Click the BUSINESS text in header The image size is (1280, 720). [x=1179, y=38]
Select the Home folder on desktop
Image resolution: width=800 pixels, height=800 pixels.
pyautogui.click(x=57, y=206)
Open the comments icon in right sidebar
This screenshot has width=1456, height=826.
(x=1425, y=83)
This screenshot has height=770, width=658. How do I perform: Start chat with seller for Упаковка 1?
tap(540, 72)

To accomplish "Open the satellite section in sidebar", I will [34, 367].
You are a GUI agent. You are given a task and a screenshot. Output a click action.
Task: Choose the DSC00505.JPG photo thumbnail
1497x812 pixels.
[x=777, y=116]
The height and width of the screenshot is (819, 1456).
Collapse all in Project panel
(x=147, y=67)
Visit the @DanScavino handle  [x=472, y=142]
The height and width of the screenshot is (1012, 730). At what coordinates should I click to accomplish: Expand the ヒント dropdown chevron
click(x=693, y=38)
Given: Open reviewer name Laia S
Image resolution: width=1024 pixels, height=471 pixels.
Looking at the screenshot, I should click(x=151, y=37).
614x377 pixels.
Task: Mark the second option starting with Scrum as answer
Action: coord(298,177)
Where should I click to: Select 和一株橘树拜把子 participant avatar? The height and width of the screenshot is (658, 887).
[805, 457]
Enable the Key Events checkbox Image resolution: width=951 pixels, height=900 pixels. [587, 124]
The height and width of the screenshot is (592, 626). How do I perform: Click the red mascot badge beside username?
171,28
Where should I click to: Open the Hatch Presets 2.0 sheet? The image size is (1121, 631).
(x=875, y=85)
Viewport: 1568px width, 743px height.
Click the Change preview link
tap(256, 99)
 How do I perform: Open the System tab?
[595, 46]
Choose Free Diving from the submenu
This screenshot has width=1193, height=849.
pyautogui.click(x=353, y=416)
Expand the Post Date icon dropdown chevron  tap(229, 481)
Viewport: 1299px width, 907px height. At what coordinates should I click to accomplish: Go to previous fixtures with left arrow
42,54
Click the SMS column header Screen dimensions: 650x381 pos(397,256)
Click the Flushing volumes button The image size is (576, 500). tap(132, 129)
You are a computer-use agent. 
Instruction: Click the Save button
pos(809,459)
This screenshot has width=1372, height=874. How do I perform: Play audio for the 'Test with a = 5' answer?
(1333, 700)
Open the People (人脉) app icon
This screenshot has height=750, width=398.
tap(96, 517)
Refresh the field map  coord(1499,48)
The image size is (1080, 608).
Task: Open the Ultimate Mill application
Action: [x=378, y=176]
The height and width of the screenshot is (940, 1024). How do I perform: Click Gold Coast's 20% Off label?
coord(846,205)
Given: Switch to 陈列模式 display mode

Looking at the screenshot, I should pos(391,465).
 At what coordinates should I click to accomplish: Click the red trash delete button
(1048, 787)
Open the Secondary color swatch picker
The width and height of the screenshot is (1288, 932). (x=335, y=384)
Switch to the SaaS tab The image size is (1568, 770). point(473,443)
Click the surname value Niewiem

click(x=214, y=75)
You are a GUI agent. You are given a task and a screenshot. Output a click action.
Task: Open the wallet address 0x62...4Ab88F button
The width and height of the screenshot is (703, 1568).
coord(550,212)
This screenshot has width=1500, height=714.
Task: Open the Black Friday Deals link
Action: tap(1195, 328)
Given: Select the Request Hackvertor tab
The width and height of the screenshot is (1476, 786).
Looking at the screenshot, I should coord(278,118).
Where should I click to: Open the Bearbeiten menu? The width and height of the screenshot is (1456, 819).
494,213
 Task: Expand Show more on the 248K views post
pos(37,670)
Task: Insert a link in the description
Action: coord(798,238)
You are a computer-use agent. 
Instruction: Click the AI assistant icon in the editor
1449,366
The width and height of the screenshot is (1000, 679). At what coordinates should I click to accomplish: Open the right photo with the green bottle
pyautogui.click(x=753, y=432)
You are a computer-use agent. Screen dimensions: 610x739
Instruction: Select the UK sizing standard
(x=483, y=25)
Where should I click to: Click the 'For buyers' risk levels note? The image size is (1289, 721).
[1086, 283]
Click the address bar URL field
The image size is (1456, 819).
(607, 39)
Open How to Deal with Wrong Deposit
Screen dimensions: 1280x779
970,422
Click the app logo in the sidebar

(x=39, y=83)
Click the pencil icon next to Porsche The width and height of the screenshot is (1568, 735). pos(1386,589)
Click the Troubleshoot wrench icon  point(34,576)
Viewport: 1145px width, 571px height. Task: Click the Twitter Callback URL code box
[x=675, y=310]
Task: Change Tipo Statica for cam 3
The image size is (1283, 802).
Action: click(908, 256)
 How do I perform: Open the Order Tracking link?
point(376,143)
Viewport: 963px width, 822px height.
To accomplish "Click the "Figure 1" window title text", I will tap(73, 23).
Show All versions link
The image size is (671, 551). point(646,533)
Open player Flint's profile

Short task
Reproduce every item above word for word, with each line unchanged and in its original order.

Task output
Click the BUSINESS text in header The image size is (1280, 720). [x=1179, y=38]
Select the Home folder on desktop
Image resolution: width=800 pixels, height=800 pixels.
pyautogui.click(x=57, y=206)
Open the comments icon in right sidebar
This screenshot has width=1456, height=826.
(x=1425, y=83)
This screenshot has height=770, width=658. How do I perform: Start chat with seller for Упаковка 1?
tap(540, 72)

To accomplish "Open the satellite section in sidebar", I will [34, 367].
You are a GUI agent. You are given a task and a screenshot. Output a click action.
Task: Choose the DSC00505.JPG photo thumbnail
1497x812 pixels.
[x=777, y=116]
The height and width of the screenshot is (819, 1456).
Collapse all in Project panel
(x=147, y=67)
Visit the @DanScavino handle  [x=472, y=142]
The height and width of the screenshot is (1012, 730). At what coordinates should I click to accomplish: Expand the ヒント dropdown chevron
click(x=693, y=38)
Given: Open reviewer name Laia S
Image resolution: width=1024 pixels, height=471 pixels.
Looking at the screenshot, I should click(x=151, y=37).
614x377 pixels.
Task: Mark the second option starting with Scrum as answer
Action: coord(298,177)
Where should I click to: Select 和一株橘树拜把子 participant avatar? The height and width of the screenshot is (658, 887).
[805, 457]
Enable the Key Events checkbox Image resolution: width=951 pixels, height=900 pixels. [587, 124]
The height and width of the screenshot is (592, 626). How do I perform: Click the red mascot badge beside username?
171,28
Where should I click to: Open the Hatch Presets 2.0 sheet? The image size is (1121, 631).
(x=875, y=85)
Viewport: 1568px width, 743px height.
Click the Change preview link
tap(256, 99)
 How do I perform: Open the System tab?
[595, 46]
Choose Free Diving from the submenu
This screenshot has width=1193, height=849.
pyautogui.click(x=353, y=416)
Expand the Post Date icon dropdown chevron  tap(229, 481)
Viewport: 1299px width, 907px height. At what coordinates should I click to accomplish: Go to previous fixtures with left arrow
42,54
Click the SMS column header Screen dimensions: 650x381 pos(397,256)
Click the Flushing volumes button The image size is (576, 500). tap(132, 129)
You are a computer-use agent. 
Instruction: Click the Save button
pos(809,459)
This screenshot has width=1372, height=874. How do I perform: Play audio for the 'Test with a = 5' answer?
(1333, 700)
Open the People (人脉) app icon
This screenshot has height=750, width=398.
tap(96, 517)
Refresh the field map  coord(1499,48)
The image size is (1080, 608).
Task: Open the Ultimate Mill application
Action: [x=378, y=176]
The height and width of the screenshot is (940, 1024). How do I perform: Click Gold Coast's 20% Off label?
coord(846,205)
Given: Switch to 陈列模式 display mode

Looking at the screenshot, I should pos(391,465).
 At what coordinates should I click to accomplish: Click the red trash delete button
(1048, 787)
Open the Secondary color swatch picker
The width and height of the screenshot is (1288, 932). (x=335, y=384)
Switch to the SaaS tab The image size is (1568, 770). point(473,443)
Click the surname value Niewiem

click(x=214, y=75)
You are a GUI agent. You are given a task and a screenshot. Output a click action.
Task: Open the wallet address 0x62...4Ab88F button
The width and height of the screenshot is (703, 1568).
coord(550,212)
This screenshot has width=1500, height=714.
Task: Open the Black Friday Deals link
Action: tap(1195, 328)
Given: Select the Request Hackvertor tab
The width and height of the screenshot is (1476, 786).
Looking at the screenshot, I should coord(278,118).
Where should I click to: Open the Bearbeiten menu? The width and height of the screenshot is (1456, 819).
494,213
 Task: Expand Show more on the 248K views post
pos(37,670)
Task: Insert a link in the description
Action: coord(798,238)
You are a computer-use agent. 
Instruction: Click the AI assistant icon in the editor
1449,366
The width and height of the screenshot is (1000, 679). At what coordinates should I click to accomplish: Open the right photo with the green bottle
pyautogui.click(x=753, y=432)
You are a computer-use agent. Screen dimensions: 610x739
Instruction: Select the UK sizing standard
(x=483, y=25)
Where should I click to: Click the 'For buyers' risk levels note? The image size is (1289, 721).
[1086, 283]
Click the address bar URL field
The image size is (1456, 819).
(607, 39)
Open How to Deal with Wrong Deposit
Screen dimensions: 1280x779
970,422
Click the app logo in the sidebar

(x=39, y=83)
Click the pencil icon next to Porsche The width and height of the screenshot is (1568, 735). pos(1386,589)
Click the Troubleshoot wrench icon  point(34,576)
Viewport: 1145px width, 571px height. Task: Click the Twitter Callback URL code box
[x=675, y=310]
Task: Change Tipo Statica for cam 3
The image size is (1283, 802).
Action: click(908, 256)
 How do I perform: Open the Order Tracking link?
point(376,143)
Viewport: 963px width, 822px height.
To accomplish "Click the "Figure 1" window title text", I will tap(73, 23).
Show All versions link
The image size is (671, 551). point(646,533)
Open player Flint's profile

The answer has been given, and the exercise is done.